Brand managers are responding to time-stressed consumers who say they want practical luxuries, but it's also another example of marketers aiming for more integrated promotions to sell products through logical tie-ins.

By offering prizes that are closely related to the product being marketed, such efforts help drive more unit sales and maximize brand efforts and efficiency, say marketing experts.

Only 9.4% of U.S. homes have maid service. But maid and other home service businesses are growing 20% annually, said Kristi Aker, senior director of field services and promotions for Molly Maids, a national franchiser.
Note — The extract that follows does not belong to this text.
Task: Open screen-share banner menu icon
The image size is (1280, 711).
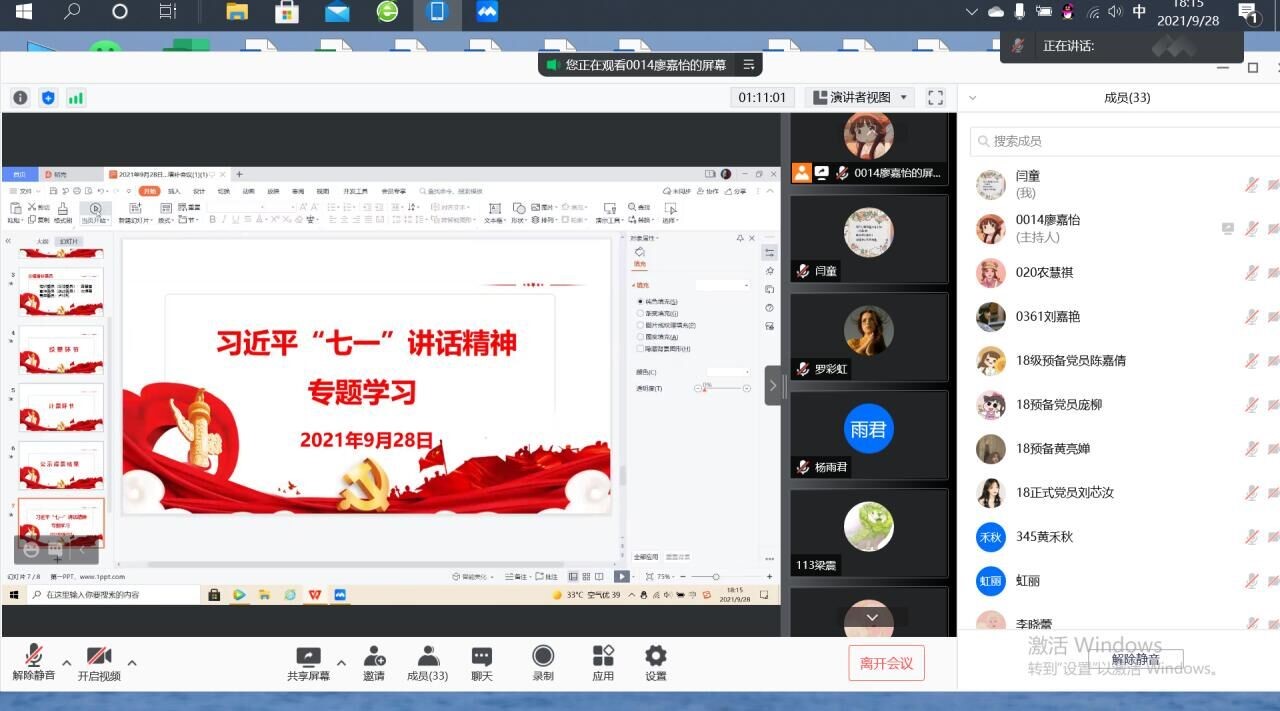Action: pyautogui.click(x=748, y=65)
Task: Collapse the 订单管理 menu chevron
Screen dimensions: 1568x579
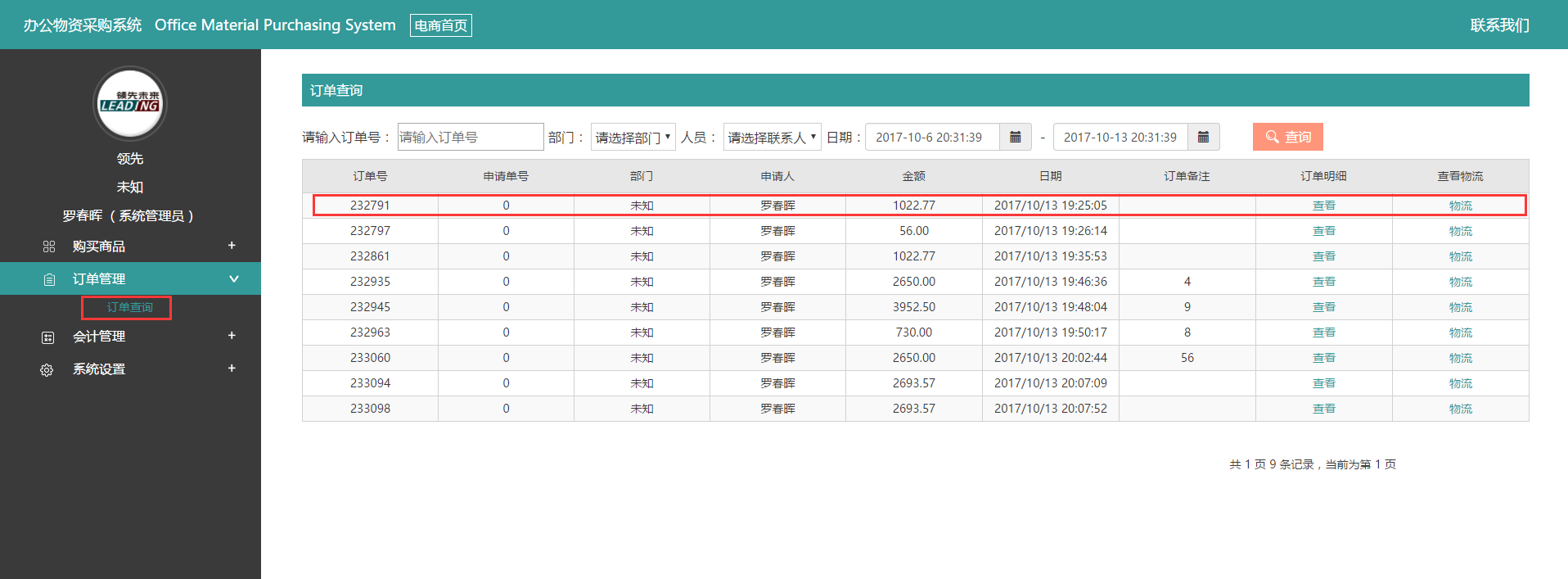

Lever Bros.' Sunlight dishwasher detergent joined with Molly Maids in April for a sweepstakes to give away housecleaning for a year to 25 homes.

"Our belief was a year's free housecleaning was something that could change your life," said Tom McLoughlin, brand manager for Sunlight.

The promotion became the primary marketing vehicle for restaging Sunlight. Brand sales are rising faster than the category since the promotion, Mr. McLoughlin said.

Molly Maids' first joint promotion, a Mother's Day 1996 sweepstakes offer with Kraft Foods' Post cereals and Maxwell House coffee, generated 500,000 entries for 30 giveaways, Ms. Aker said. A second Kraft Mother's Day promotion this year added prizes from such marketers as Florists' Transworld Delivery Association and the Great Clips haircut chain.

Dial Corp. offered a maid service giveaway to 25 homes in conjunction with Molly Maids rival Merry Maids in spring for Purex detergent. Tenneco's Hefty bags teamed with Merry Maids in June for a joint couponing promotion.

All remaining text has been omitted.